_Job 1:_
Answer these questions about the excerpt on Michael Mukasey's remarks, one per line:
(a) On what date did Mukasey speak at the National Review summit?
(b) According to Mukasey, when did the Justice Department act against pro-choice advocates who commit violence?
(c) Which Supreme Court opinion's leak does Mukasey mention?

_Selection:_
* start *
The U.S. Department of Justice (DOJ) decided to make a federal case of that almost a year later. Houck has been acquitted, but his case should alarm us. And former Attorney General Michael Mukasey has said as much. During a speech at a National Review summit on March 30, Mukasey called out the DOJ and the FBI for their unnecessarily forceful tactics.
Mukasey said: "Whatever your views on the issue of abortion, this was a clear attempt to intimidate someone who was advocating the pro-life position. As you may know, Mr. Houck was acquitted of the charge at trial, but that in no way diminishes the damage done by his prosecution and the manner of his arrest."
The former attorney general also brought up the current DOJ's "lackadaisical approach to the prosecution of pro-choice advocates who commit violence -- including arson -- at facilities that offer pro-life counseling to pregnant women considering abortion. Only after a torrent of unfavorable publicity has the Justice Department acted."
Mukasey noted that "it is a federal misdemeanor to picket or parade or use any sound truck or similar device near the residence of a federal judge for the purpose of influencing that judge in the discharge of a judicial duty. For months, particularly since the leak of the Supreme Court's Dobbs opinion that overturned Roe v. Wade, demonstrators have been picketing and using bullhorns and noisemakers near the homes of Supreme Court justices to protest that decision and otherwise to influence the outcome of any subsequent litigation on the subject of abortion."
* end *
_Job 2:_ Identify each line of the listing that contains the string "Task", with case counting, and copy those lines.

_Supplied records:_
* start *
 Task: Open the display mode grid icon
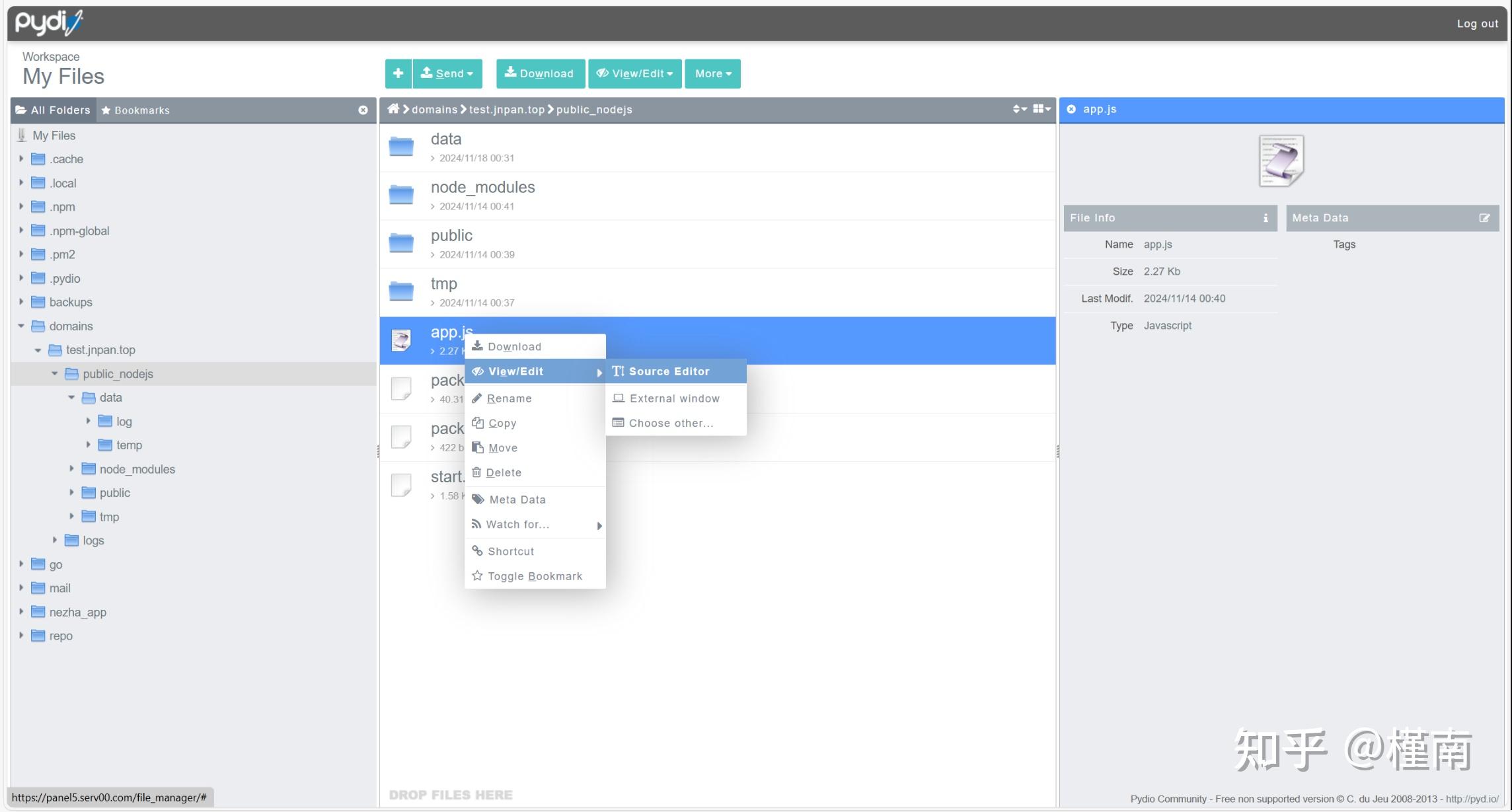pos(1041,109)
* end *
* start *
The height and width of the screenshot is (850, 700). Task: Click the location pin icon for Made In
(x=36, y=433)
* end *
* start *
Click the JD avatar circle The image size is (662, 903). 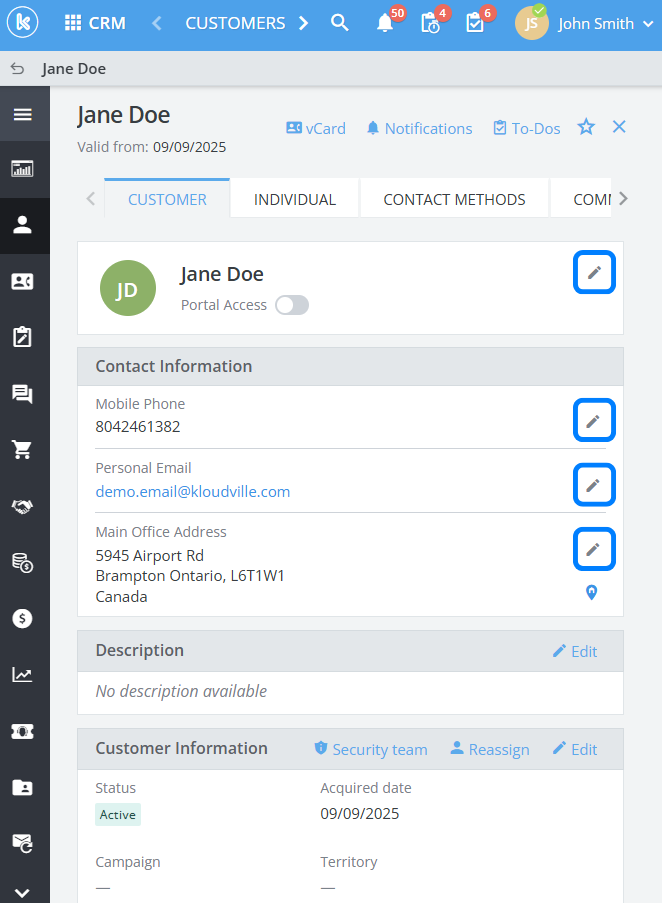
* end *
_Exercise result 1:_
(a) March 30
(b) Only after a torrent of unfavorable publicity
(c) The Dobbs opinion, which overturned Roe v. Wade

_Exercise result 2:_
 Task: Open the display mode grid icon
The height and width of the screenshot is (850, 700). Task: Click the location pin icon for Made In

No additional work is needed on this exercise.